In My Life Story (2017, Wiley), Dr Riady takes the reader through anecdotes that have shaped his life. The short chapters serve as easy reference points to his thinking as well as the growth of Asia as a major player in global economics. Against a backdrop of early tumult, Dr Riady cheated death and applied logic to build the Lippo empire that spans a spectrum of industries and countries.
At his book launch on Wednesday afternoon, at the Mandarin Orchard Singapore — the hospitality arm of the OUE Group, which his son, Stephen Riady helms — a packed ballroom of the business elite gathered from near and far to hear platitudes about the Indonesian businessman who built the Lippo Empire.
It was quite the spectacle that prompted one of the five high-powered panelists, Prof Kishore Mahbubani of the LKY School Of Public Policy to quip: “I’ve published five books, and I get around 50 people at my launch. When you launch one book, 1,000 people come.”
It’s perhaps telling that successful people who generally keep a low profile — especially in the field of business — attract much curiosity when they step into the limelight. The audience is hoping some of that aura will rub off on them, and then there’s that whole networking opportunity.
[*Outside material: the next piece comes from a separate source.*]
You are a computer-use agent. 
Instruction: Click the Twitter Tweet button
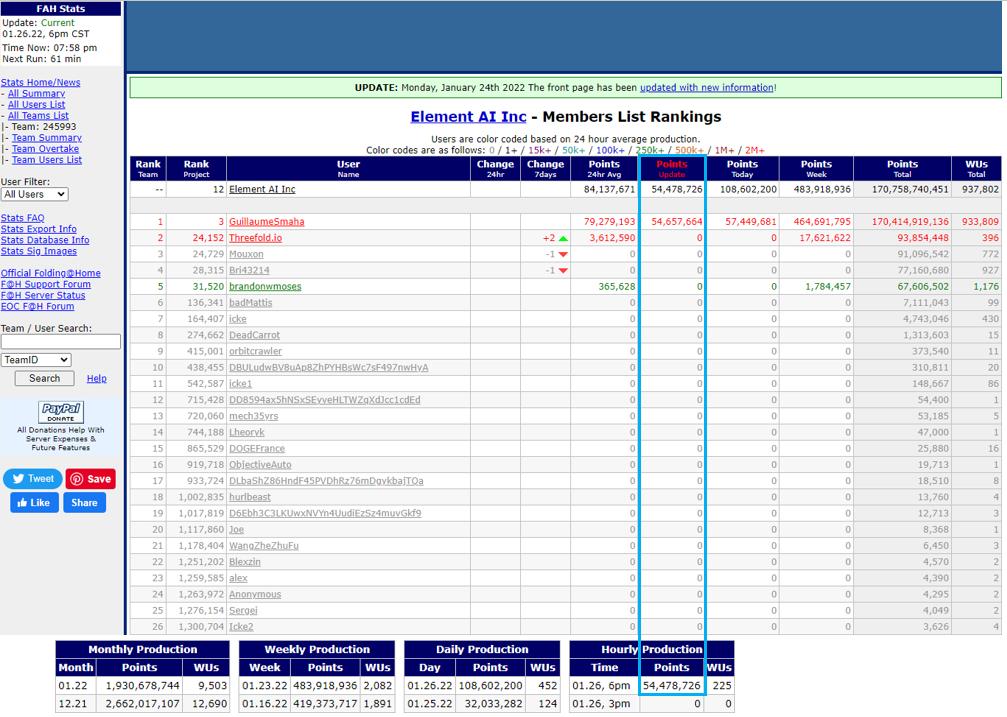tap(33, 479)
Given that business is built on such ties, it’s probably the smart move.
With the help of his progeny (there are 98 members in the extended family), the Lippo empire has diversified in Indonesia and anchored its growth in property deals outside of the country. Along the way, social causes have been championed, in particular health and education. With 24 hospitals, three universities and 57 schools being set up in the Riady name, Dr Riady has been lauded internationally for his noble efforts.
Modestly, he says: “It’s not my money. It’s my children’s money. I’m thankful my children are obedient. I tell them how to use their money.”
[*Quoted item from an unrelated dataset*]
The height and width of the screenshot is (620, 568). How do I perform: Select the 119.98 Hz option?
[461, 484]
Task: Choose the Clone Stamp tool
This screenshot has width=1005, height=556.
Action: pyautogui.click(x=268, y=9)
Dr Riady is still entrenched in the acquisition of knowledge and ideas. His curiosity about technology and nanotechnology has spurred him to embrace the Industrial Revolution 4.0 which will open up the way for the future of business.
“There’s a Chinese saying that wealth will not last more than three generations. Is that the same for businesses? We are already seeing it, where companies that have been strong in the past are facing difficulties, and are being sold off.
“They don’t understand Industrial Revolution 4.0 which is mainly driven by infotech, nanotech and biotech. All these technologies have taken businesses into the digital age.”
Dr Riady commented that it was less about which industries would become irrelevant, but rather which enterprises embrace technology.
“Someone asked me if the textile industry is a sunset industry. No it isn’t. Do you want to have a day when you don’t wear clothes? But if your textile factory doesn’t use technology, your business will be a sunset business.”
Dr Riady expressed concern about the next generation and what will motivate them. With the third generation stepping into the Riady empire one might think there is need for some concern based on his earlier remarks. But not so for Dr Riady.
“Many people are afraid of the changing technology landscape. I read a lot and I know what the younger generation is talking about. There is no generation gap. Our family can keep young.”
As Prof Mahbubani opined: “There’s a sense of confidence for the future. Asia will be better off for it. You won’t get that confidence in a book launch in Europe or America. In Europe you have Brexit. In America you have Donald Trump.”
As the laughter died down, Prof Mahbubani continued: “Why are we different? It’s because of the perseverance of Pak Mochtar’s generation. If they had given up, Asia wouldn’t be where it is today.”
Three early business principles of Dr Mochtar Riady:
- Archival system. Clean up the records, even if it means rolling up your sleeves and digging in. A clean back of the house is the foundation for growth.
- Mastering the accounts. It’s not just about dry numbers and figures, this is a minefield of information. It tells you so many stories about a business.
- Analysing workflow. Find the most efficient way of making the system work for the good of the business.